LEX FRIDMAN: (00:12:34) A tree is also a mathematical construct.

EDWARD GIBSON: (00:12:37) Yeah. It’s graph theoretical thing, exactly.

LEX FRIDMAN:(00:12:38) A graph theory thing. It’s fascinating that you can break down a sentence into a tree and then every word is hanging onto another, is depending on it. [...]

LEX FRIDMAN: (00:13:05) Can I pause on that?

EDWARD GIBSON: (00:13:06) Sure.

LEX FRIDMAN: (00:13:06) Because to me just as a layman, it is surprising that you can break down sentences in mostly all languages.

Again, this is fundamental. I suppose I had something of a preview of this sort of thing when I learned Reed-Kellogg sentence diagramming in the sixth grade. It’s still kicking around – there’s lots of stuff about it on the web – but I don’t know how routinely it’s taught these days. I learned about syntactic trees in my sophomore year when I took a course in psycholinguistics.

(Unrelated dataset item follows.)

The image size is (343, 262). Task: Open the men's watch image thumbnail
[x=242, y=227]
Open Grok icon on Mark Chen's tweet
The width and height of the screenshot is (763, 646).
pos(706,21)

LEX FRIDMAN: (00:18:22) I love the terminology of agent and patient and the other ones you used. Those are linguistic terms, correct?

EDWARD GIBSON: (00:18:29) Those are for meaning, those are meaning. And subject and object are generally used for position. Subject is just the thing that comes before the verb and the object is the one that comes after the verb. The agent is the thing doing, that’s what that means. The subject is often the person doing the action, the thing.

LEX FRIDMAN: (00:18:48) Okay, this is fascinating. How hard is it to form a tree in general? Is there a procedure to it? If you look at different languages, is it supposed to be a very natural … Is it automatable or is there some human genius involved in construction …

EDWARD GIBSON: (00:19:01) I think it’s pretty automatable at this point. People can figure out the words are. They can figure out the morphemes, technically morphemes are the minimal meaning units within a language, okay. And so when you say eats or drinks, it actually has two morphemes in English. There’s the root, which is the verb. And then there’s some ending on it which tells you that’s the third person singular.

I think that anyone working with LLMs should be conversant with the distinction between the meaning-bearing aspect of language and the positional aspect. They may not need this familiarity to work with transformers, but they should know that the distinction is basic to language mechanism. After all, the positionality of tokens is something that is central to the transformer architecture. They should know that it’s central to language itself and not just an aspect of the transformer architecture.